▶ **PROBLEM TO SOLVE**:
Could you quote every one of the lines below word for word, leaving the pictures out of your answer?
-- Begin PROVIDED ENTRIES --
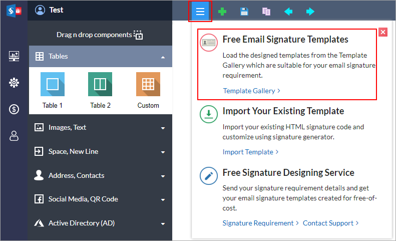Click the right arrow redo icon
Screen dimensions: 396x241
coord(310,12)
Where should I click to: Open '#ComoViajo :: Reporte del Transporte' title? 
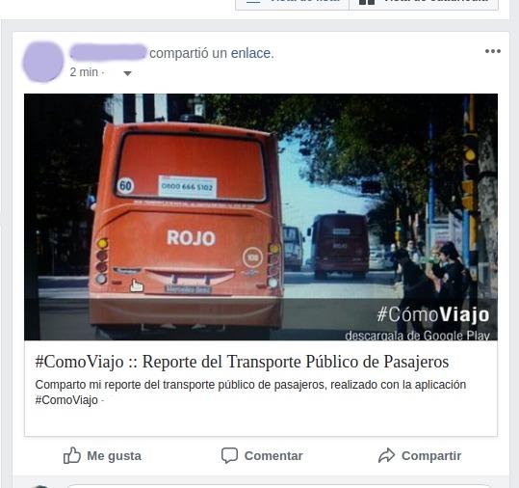coord(242,362)
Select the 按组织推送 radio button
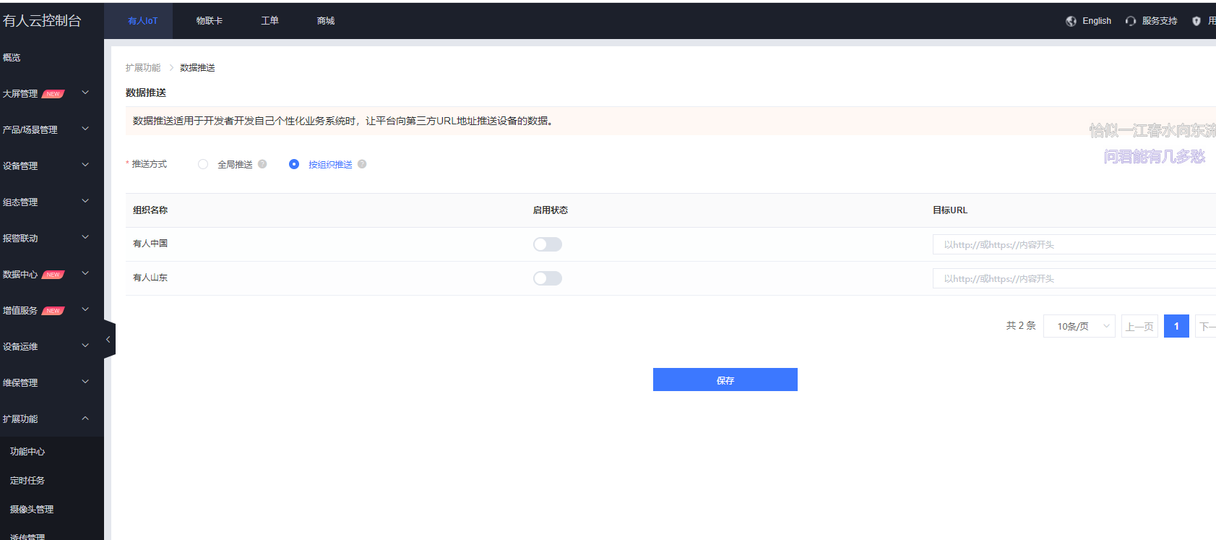 (294, 164)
-- End PROVIDED ENTRIES --
▶ **EXERCISE ANSWER**:
Click the right arrow redo icon
Screen dimensions: 396x241
coord(310,12)
Where should I click to: Open '#ComoViajo :: Reporte del Transporte' title? 
coord(242,362)
Select the 按组织推送 radio button
 (294, 164)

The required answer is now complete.